= Available data =
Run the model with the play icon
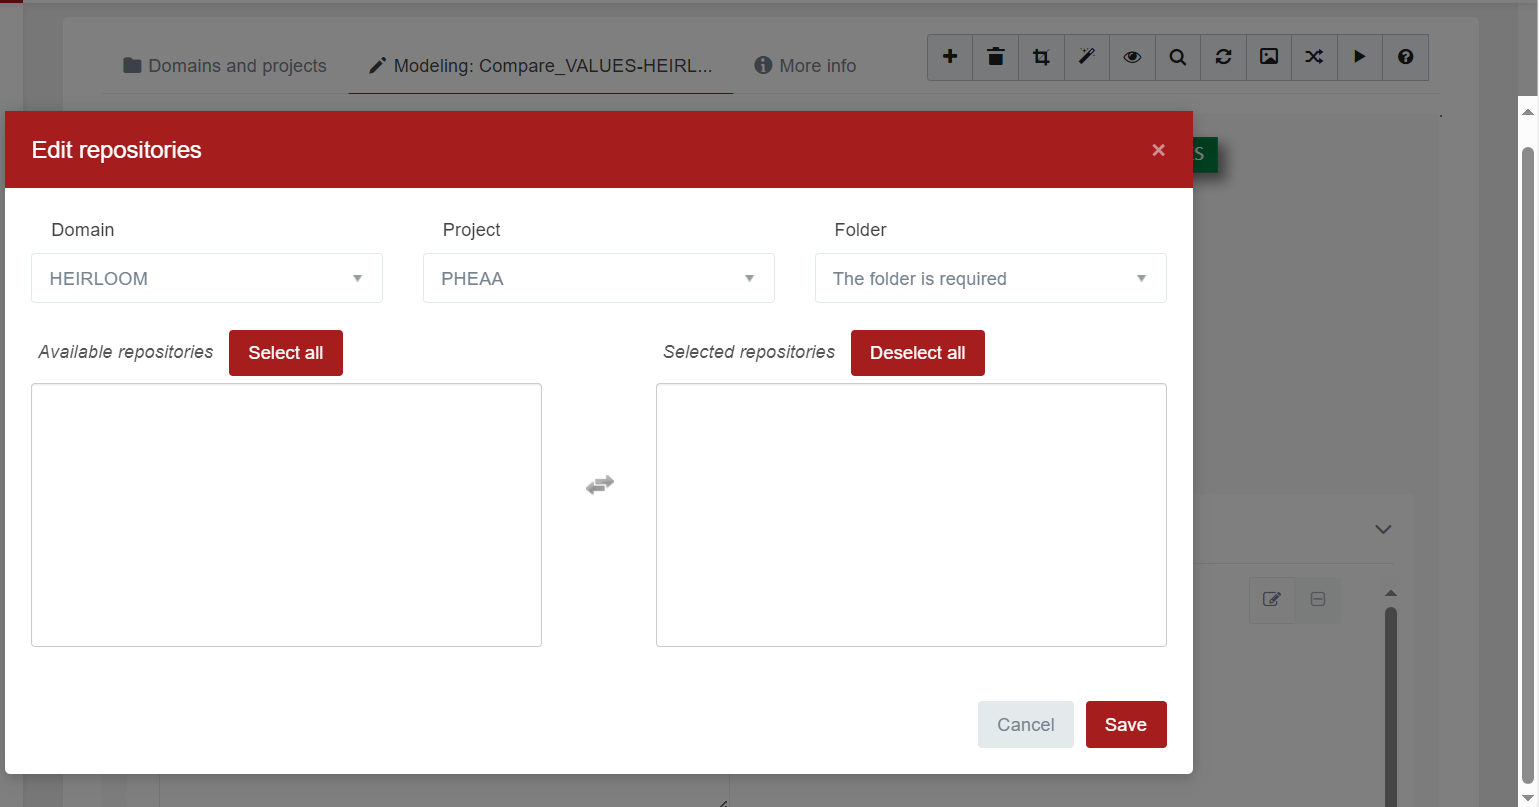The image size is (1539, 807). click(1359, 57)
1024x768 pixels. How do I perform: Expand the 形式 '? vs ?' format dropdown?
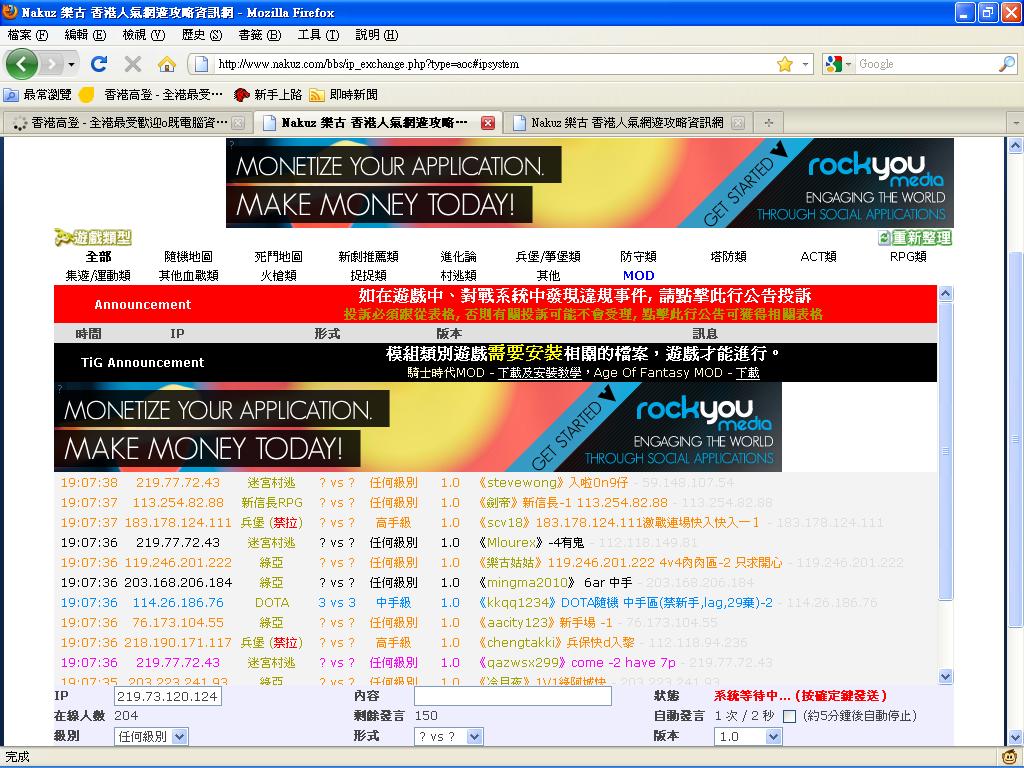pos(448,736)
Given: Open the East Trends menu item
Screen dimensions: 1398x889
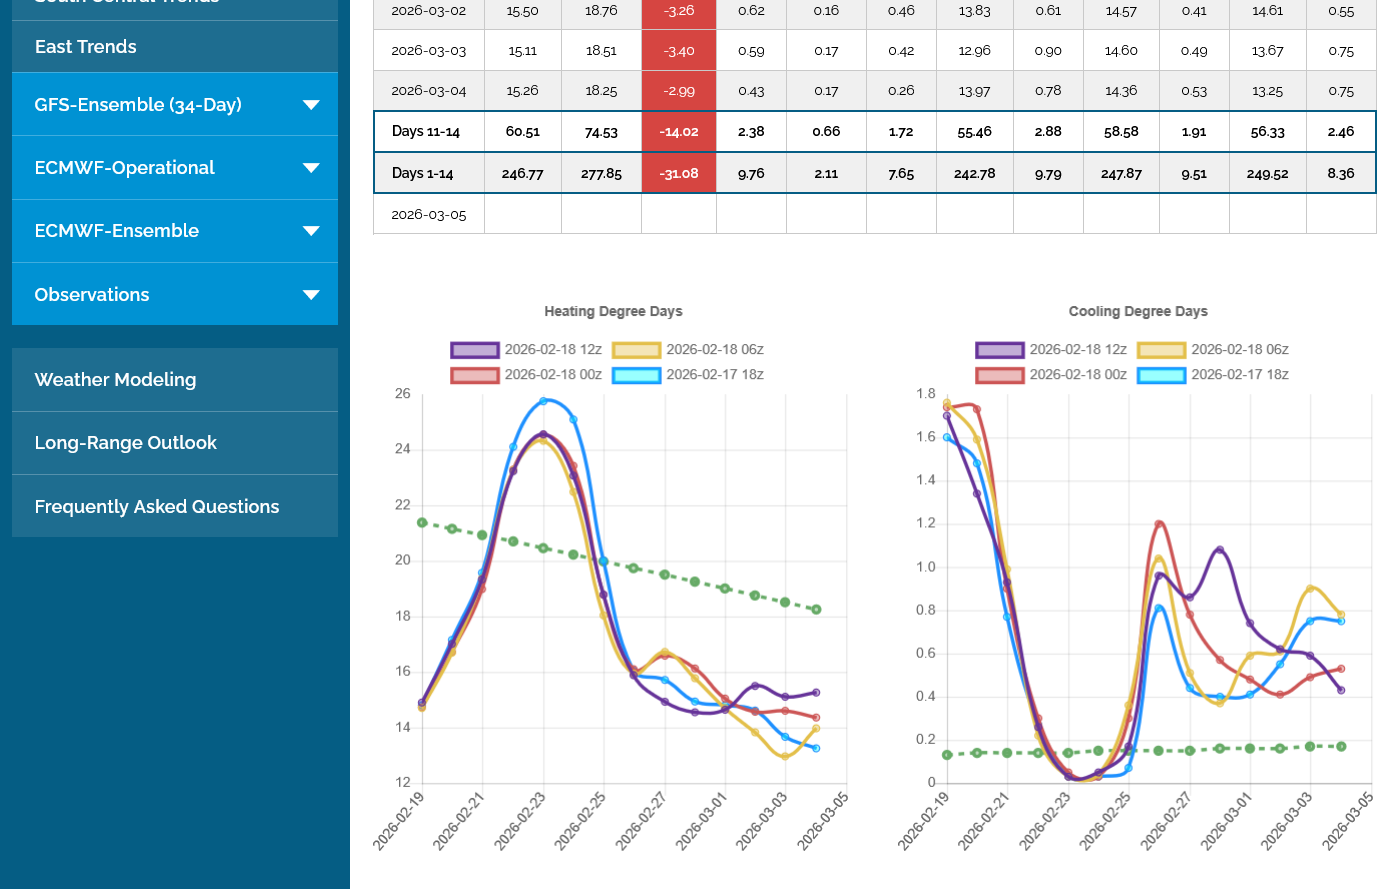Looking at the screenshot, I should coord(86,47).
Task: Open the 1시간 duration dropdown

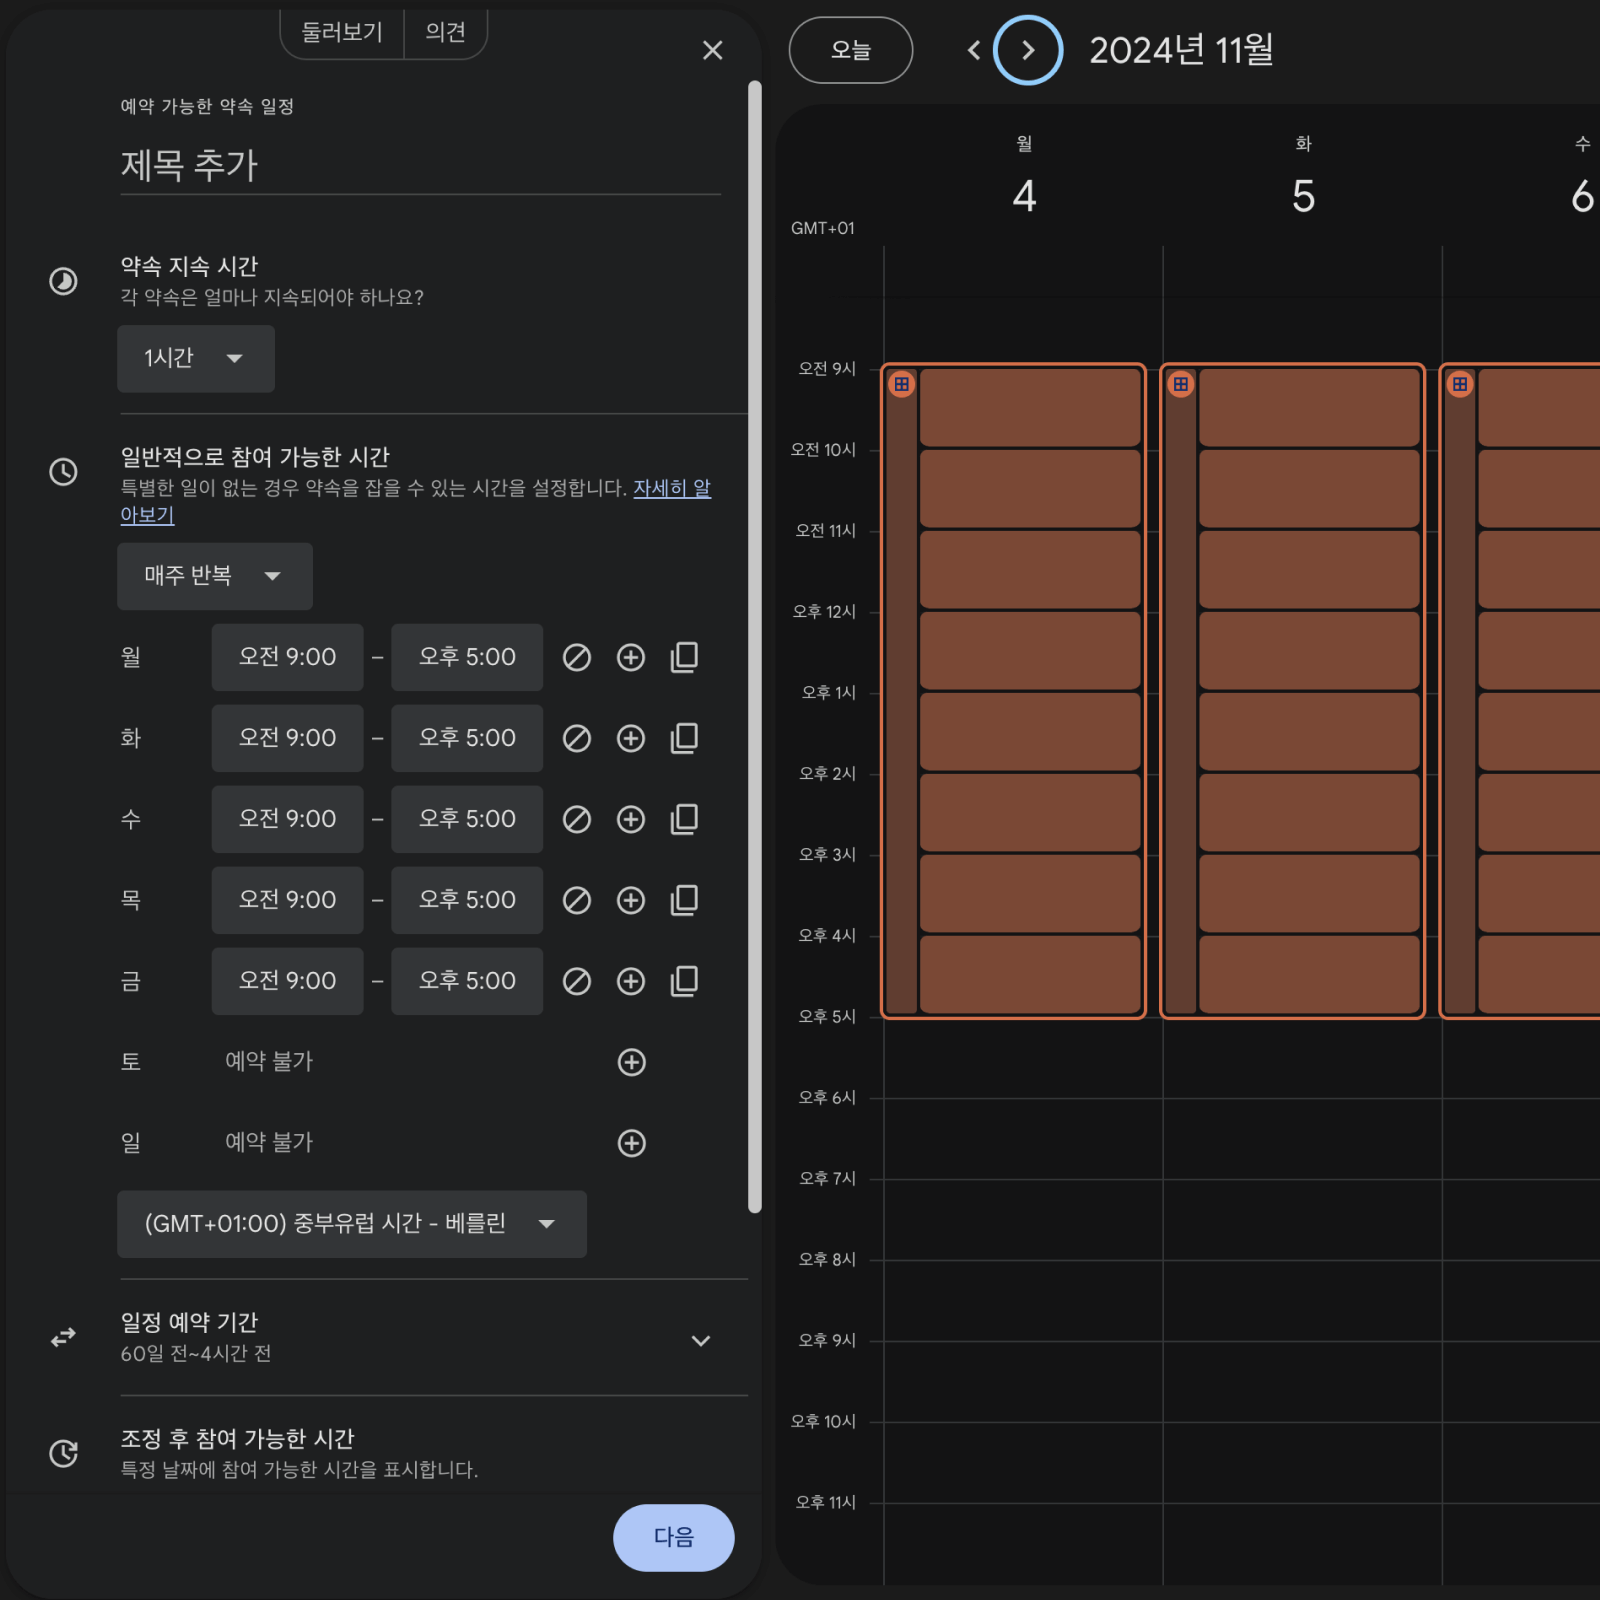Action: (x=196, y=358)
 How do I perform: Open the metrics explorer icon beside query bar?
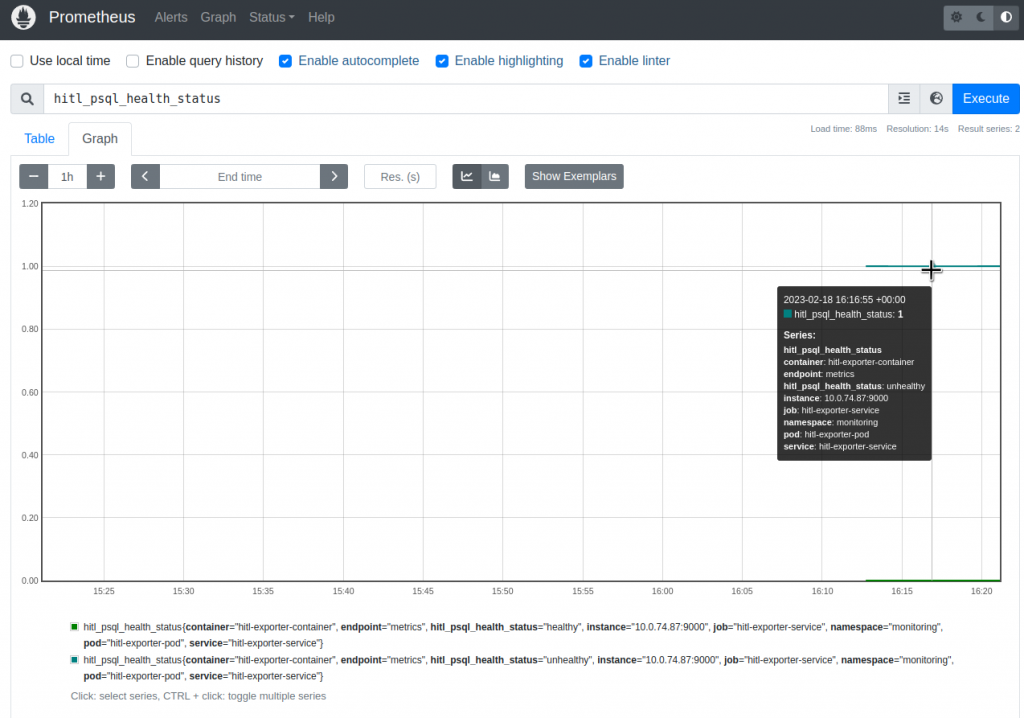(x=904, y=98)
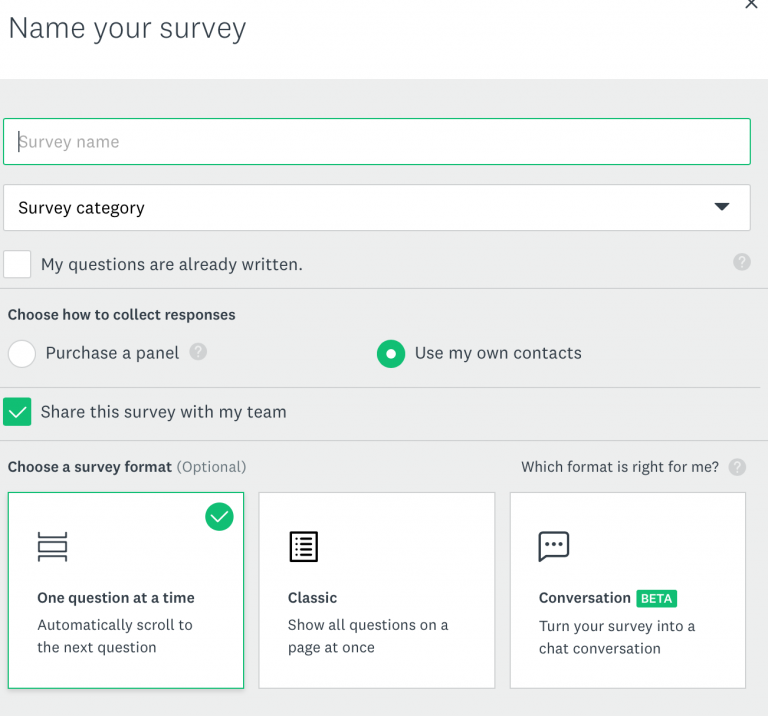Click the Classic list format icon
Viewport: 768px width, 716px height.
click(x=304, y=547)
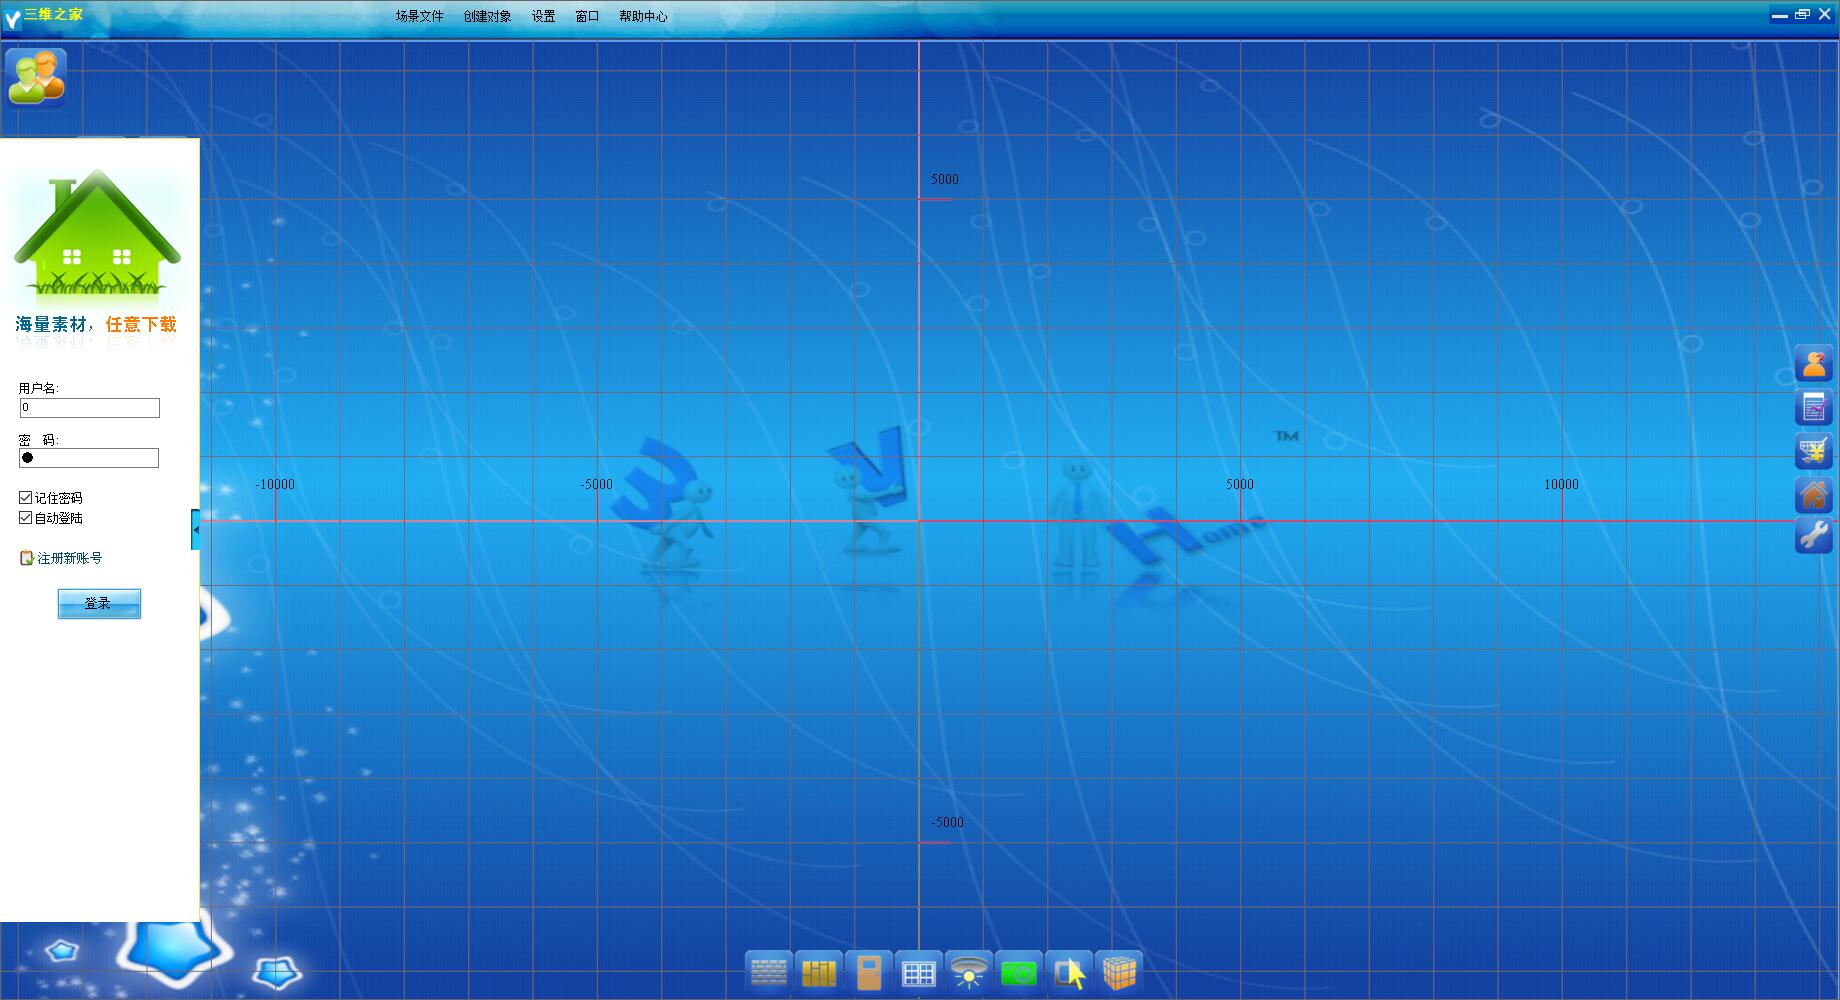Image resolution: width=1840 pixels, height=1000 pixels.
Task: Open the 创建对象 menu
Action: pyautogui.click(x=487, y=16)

= Work task =
Would you retype the listing above exactly, omitting its pictures?

= Result below =
Run the model with the play icon
The image size is (1539, 807). click(1359, 57)
1024x768 pixels. How do I perform: Expand the 形式 '? vs ?' format dropdown?
pos(448,736)
Given: Open the East Trends menu item
Screen dimensions: 1398x889
Looking at the screenshot, I should coord(86,47).
Task: Open the 1시간 duration dropdown

Action: (x=196, y=358)
 How do I perform: Open the metrics explorer icon beside query bar?
(x=904, y=98)
Click the Classic list format icon
Viewport: 768px width, 716px height.
click(x=304, y=547)
Image resolution: width=1840 pixels, height=1000 pixels.
Task: Open the 创建对象 menu
Action: pyautogui.click(x=487, y=16)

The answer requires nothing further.